— GIVEN INSTRUCTION —
Put the data from the line with "Open the user account dropdown" to the line with "This screenshot has width=1568, height=532." into a Markdown table with the columns No. and Line, one row per line, blank lines left out.

— ENTRIES —
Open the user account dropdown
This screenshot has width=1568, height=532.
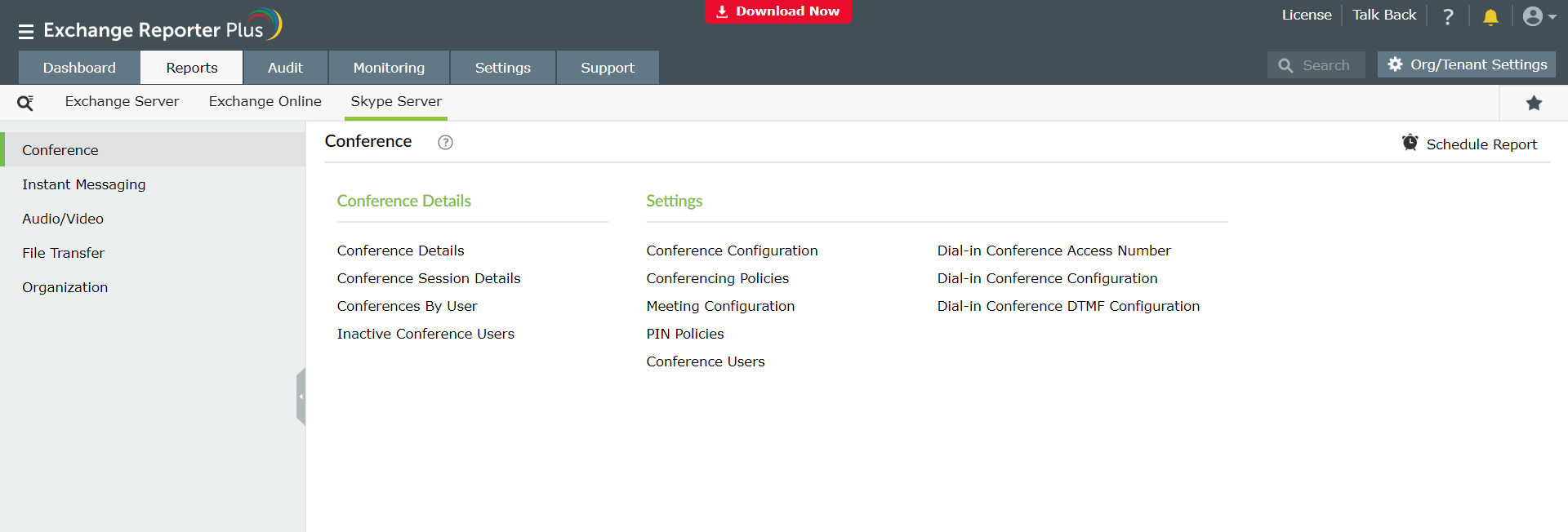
--
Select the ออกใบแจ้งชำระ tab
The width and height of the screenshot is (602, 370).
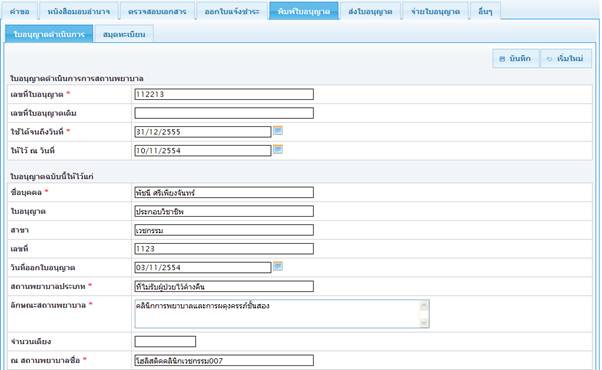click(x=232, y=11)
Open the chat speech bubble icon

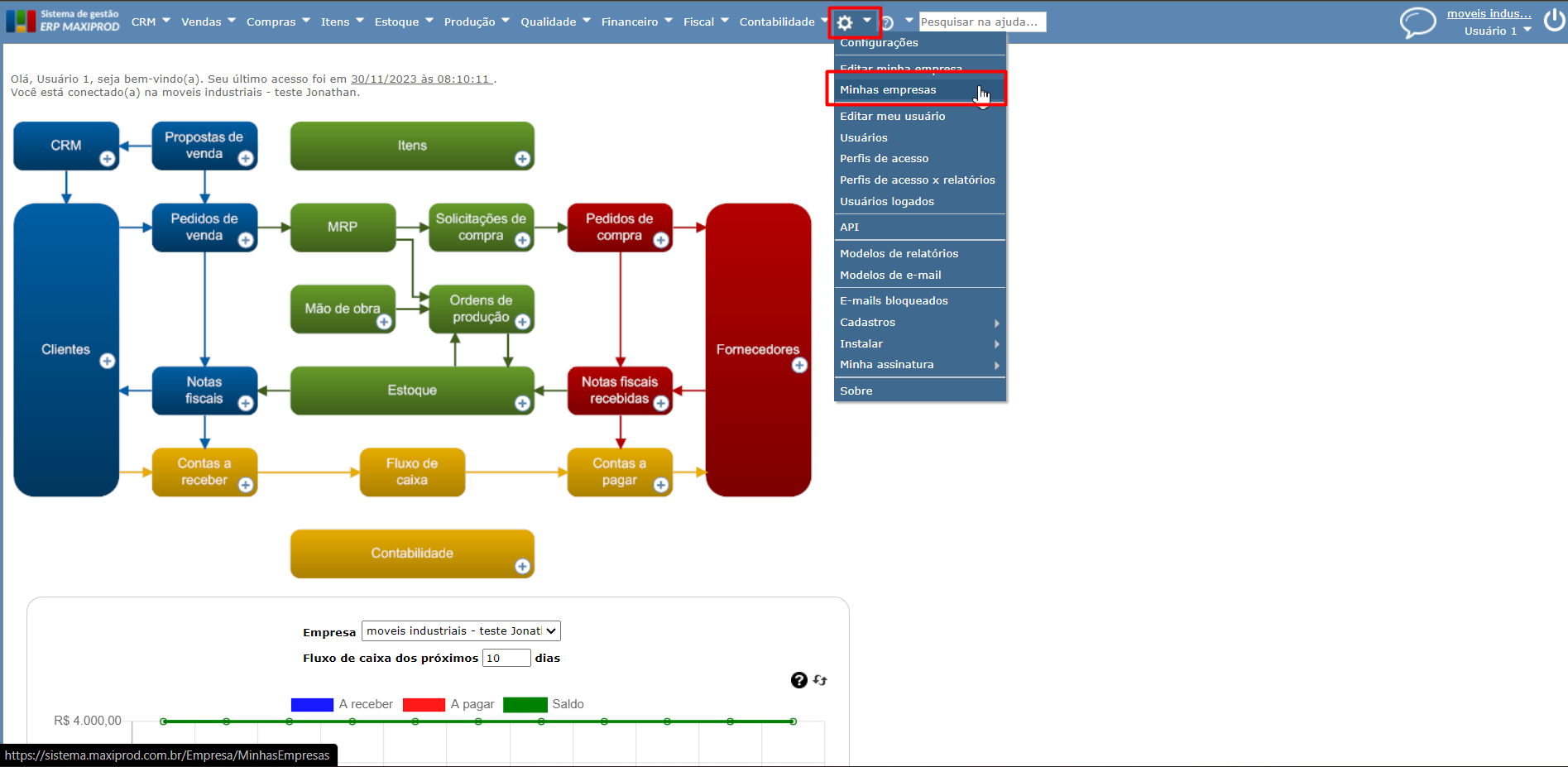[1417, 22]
...
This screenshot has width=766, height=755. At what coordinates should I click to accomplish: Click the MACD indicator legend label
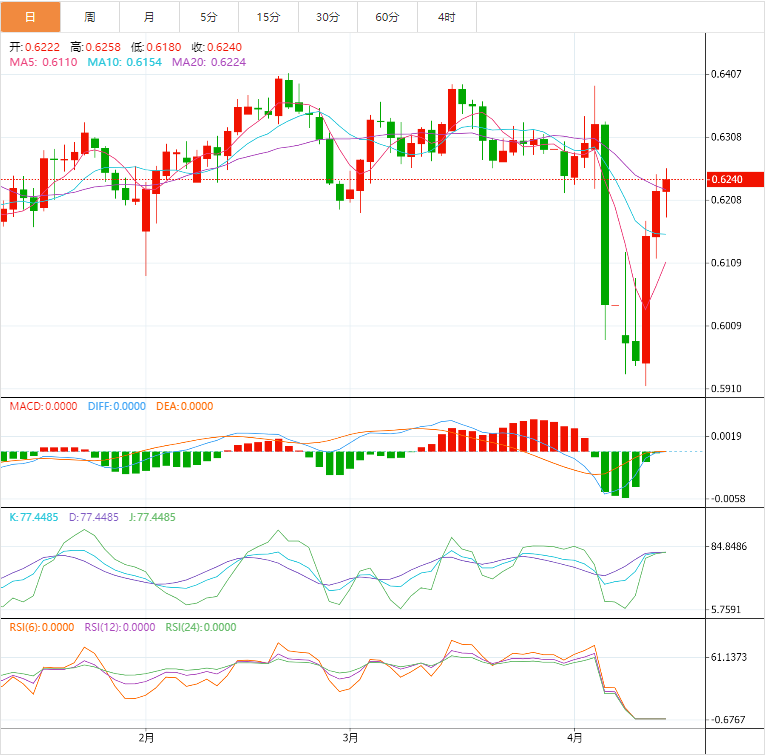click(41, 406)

— RESULT FOR THIS EXERCISE —
| No. | Line |
|---|---|
| 1 | Open the user account dropdown |
| 2 | This screenshot has width=1568, height=532. |